[TRECHO CITADO]:
·····

Houve muitos estudos de manchas estelares ao longo dos anos que
indicavam que estrelas como Zeta Andromedae (que são compostas por
uma gigante e uma companheira próxima na sequência principal)
teriam manchas estelares em seus polos e teriam manchas muito, muito
maiores do que tudo que o Sol pudesse gerar. A coisa interessante
aqui é que usamos técnicas diferentes e de imageamento direto e
fomos capazes de registrar os padrões em Zeta Andromedae para ver
exatamente onde essas manchas estelares estão localizadas. O que nós
não sabíamos antes é se o dínamo magnético de Zeta Andromedae e
de estrelas parecidas era uma extrapolação daquele do Sol ou não,
porque não tínhamos uma ideia clara de onde exatamente estavam as
manchas estelares na superfície, por conta de degenerações das
outras técnicas de imageamento (uma inabilidade de determinar
exatamente a latitude das manchas; latitude é importante, porque as
manchas solares só se formam em faixas relativamente estreitas ao
redor do equador solar, com algum grau de simetria entre os
hemisférios). Com nossas novas imagens que claramente mostram
manchas estelares em qualquer latitude sem uma contraparte no
hemisfério oposto, parece que uma geração tão complicada de
manchas em todos os lugares diferentes na superfície de Zeta
Andromedae exige um mecanismo diferente daquele do Sol.
Mensageiro
Sideral – É possível usar a mesma técnica para imagear manchas
em estrelas na sequência principal, ou o truque é pegá-las quando
elas estão na fase gigante, inchada?
Roettenbacher
– É
possível imagear estrelas na sequência principal com a mesma
técnica. O truque, no entanto, é que precisamos de um
interferômetro maior ou precisamos nos deslocar para comprimentos de
onda mais curtos, porque as manchas nas estrelas da sequência
principal são muito menores do que as manchas que observamos em Zeta
Andromedae. O conjunto CHARA (Centro para Astronomia de Alta
Resolução Angular) no Observatório de Monte Wilson, na Califórnia,
consiste de seis telescópios (com espelho primário de 1 metro) numa
configuração em forma de Y. A maior distância entre dois
telescópios é 330 metros, o que significa que o conjunto é
efetivamente um telescópio de 330 metros e o maior interferômetro
óptico no mundo. Esse tamanho limita nossa resolução, ou a
habilidade para ver detalhes nas estrelas. O instrumento que usamos
para o imageamento é o MIRC (Combinador de Infravermelho de
Michigan), o único combinador de raios que combina todos os seis
telescópios. O MIRC opera no infravermelho (banda H, cerca de 1,65
mícrons). A combinação do MIRC e do CHARA nos dá uma resolução
que permitirá ver detalhes em estrelas no céu que sejam grandes o
suficiente a partir de nossa posição na Terra. Esses detalhes nas
estrelas também precisam ser bem grandes, comparados à própria
estrela, para nos permitir que os enxerguemos. Há apenas um pequeno
punhado de estrelas para as quais podemos fazer isso e que são
suficientemente grandes no céu, suficientemente brilhantes, e têm
manchas suficientemente grandes. Para buscar manchas numa estrela da
sequência principal vamos ter de melhorar nossos interferômetros,
porque as manchas no Sol são significativamente menores do que as
que estamos buscando com o MIRC e o CHARA. Para chegarmos lá,
precisaremos de interferômetros maiores e levar nossos detectores
para os comprimento de ondas visíveis, porque ambos os esforços
irão melhorar a resolução, permitindo que vejamos detalhes menores
nas estrelas.

·····

[DADOS DE ENTRADA]:
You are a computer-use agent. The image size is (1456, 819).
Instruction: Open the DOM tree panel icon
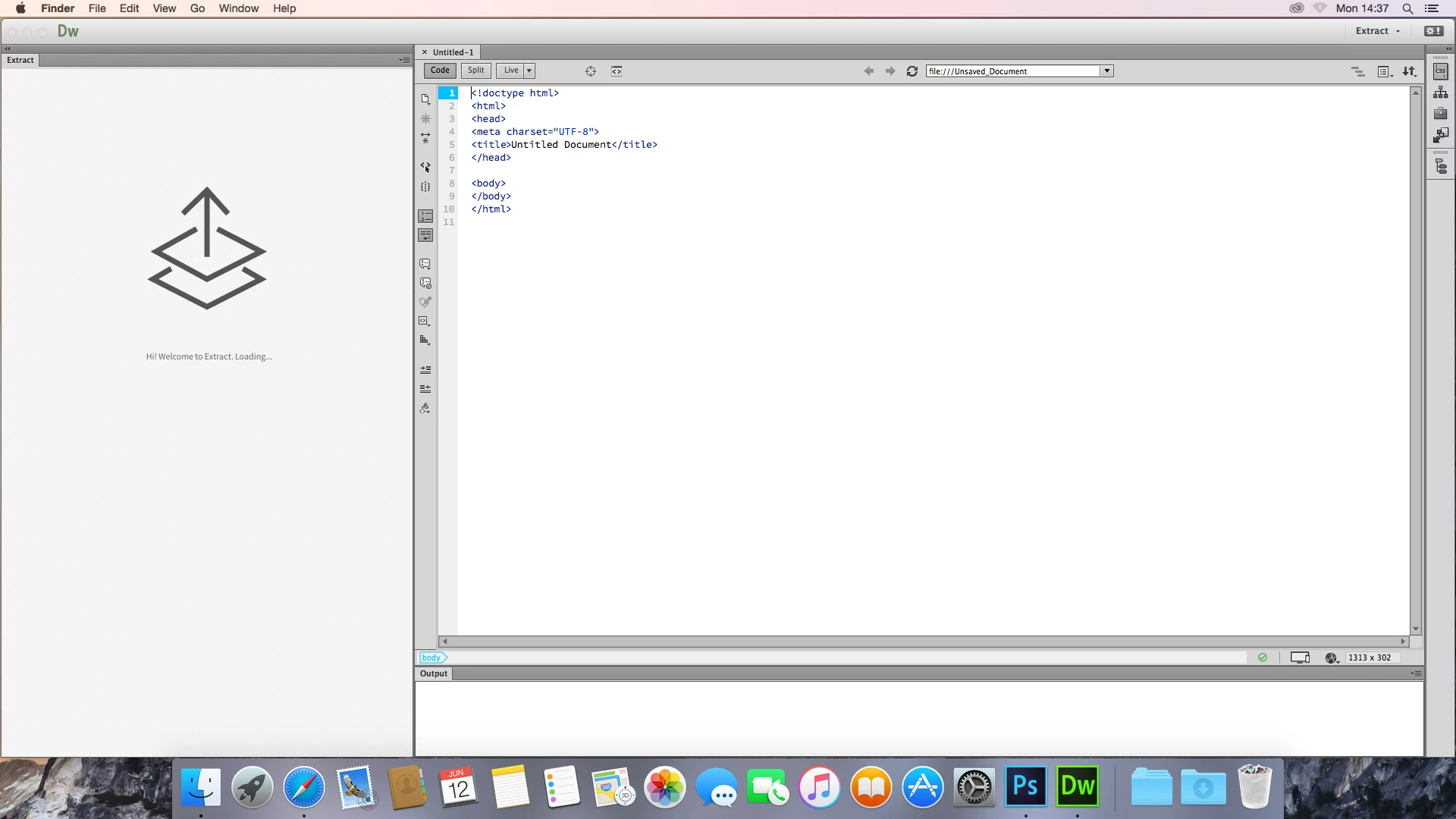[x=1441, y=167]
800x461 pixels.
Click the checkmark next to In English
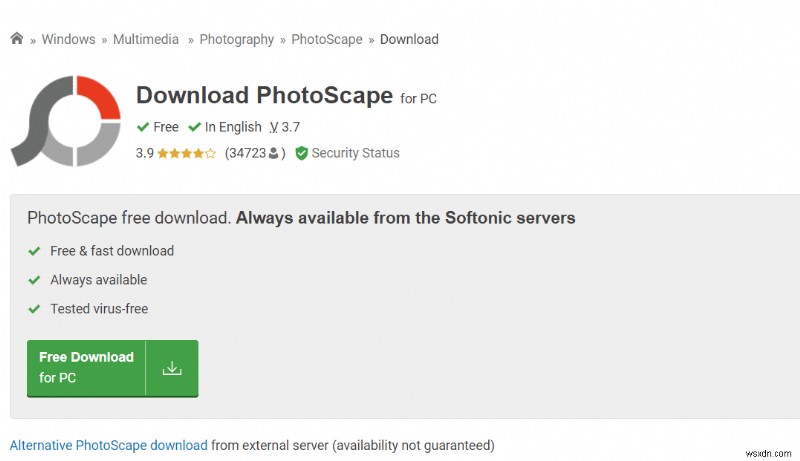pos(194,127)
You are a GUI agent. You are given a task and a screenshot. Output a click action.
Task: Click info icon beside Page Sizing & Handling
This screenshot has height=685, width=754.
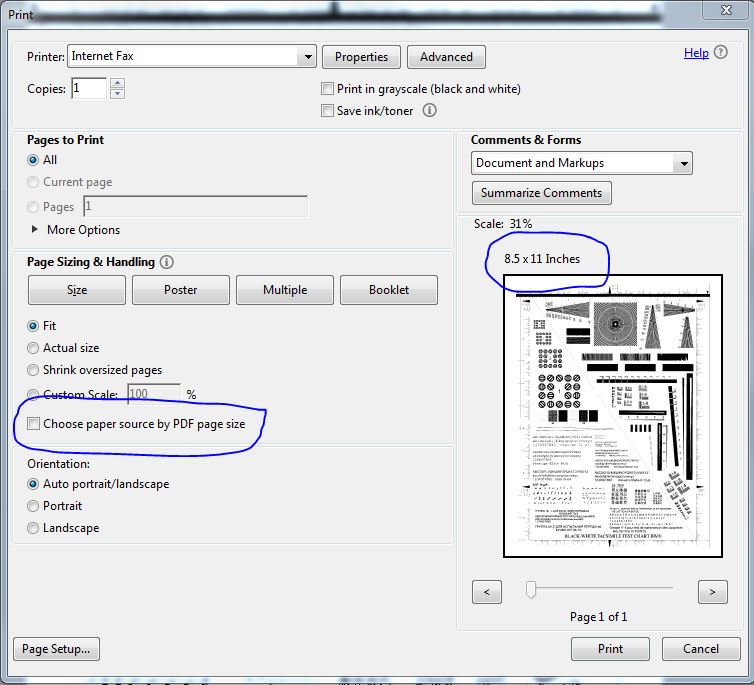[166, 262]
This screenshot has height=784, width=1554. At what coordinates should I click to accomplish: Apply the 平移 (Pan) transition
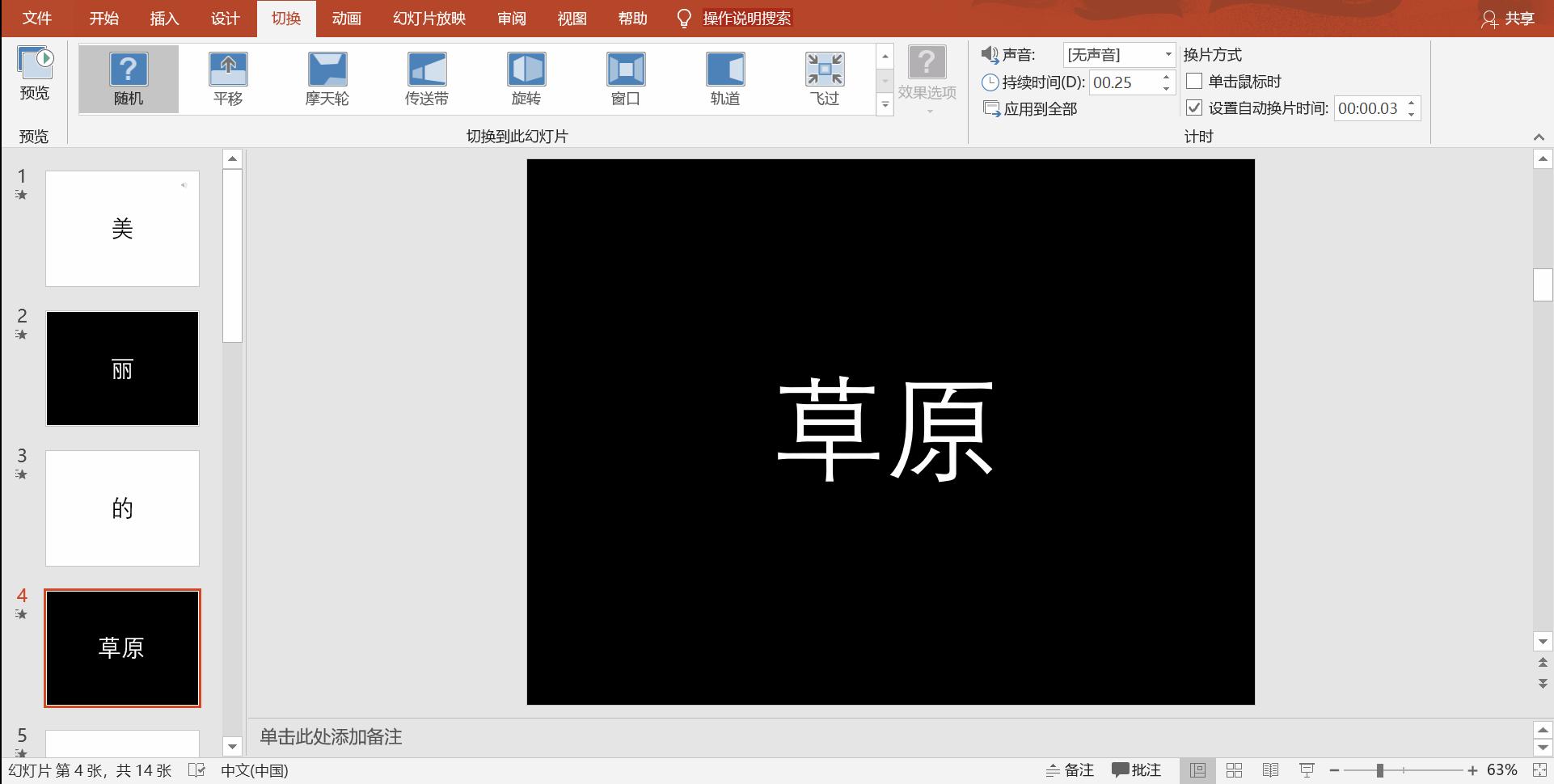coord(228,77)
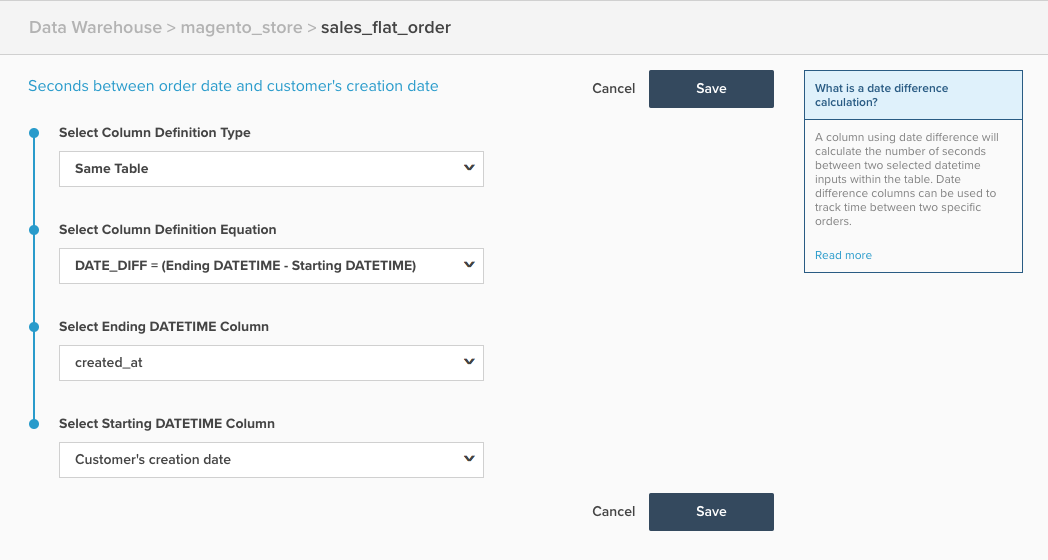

·····

[PROBLEMA PROPOSTO 1]: De quantos telescópios é composto o conjunto CHARA, segundo o trecho sobre as manchas estelares de Zeta Andromedae?
[PROBLEMA PROPOSTO 2]: Reproduza sem alterações os registros, começando na linha que contém "800x461 pixels." e indo até o fim dos registros, com as duas extremidades incluídas, e deixe as imagens de fora.
O trecho e os registros são materiais independentes entre si.

[RESPOSTA COMPLETA 1]: O conjunto CHARA é composto por seis telescópios.

[RESPOSTA COMPLETA 2]:
800x461 pixels.
Click the checkmark next to In English
pos(194,127)
You are a GUI agent. You are given a task and a screenshot. Output a click action.
Task: Click info icon beside Page Sizing & Handling
This screenshot has height=685, width=754.
[166, 262]
This screenshot has height=784, width=1554. At what coordinates should I click to accomplish: Apply the 平移 (Pan) transition
coord(228,77)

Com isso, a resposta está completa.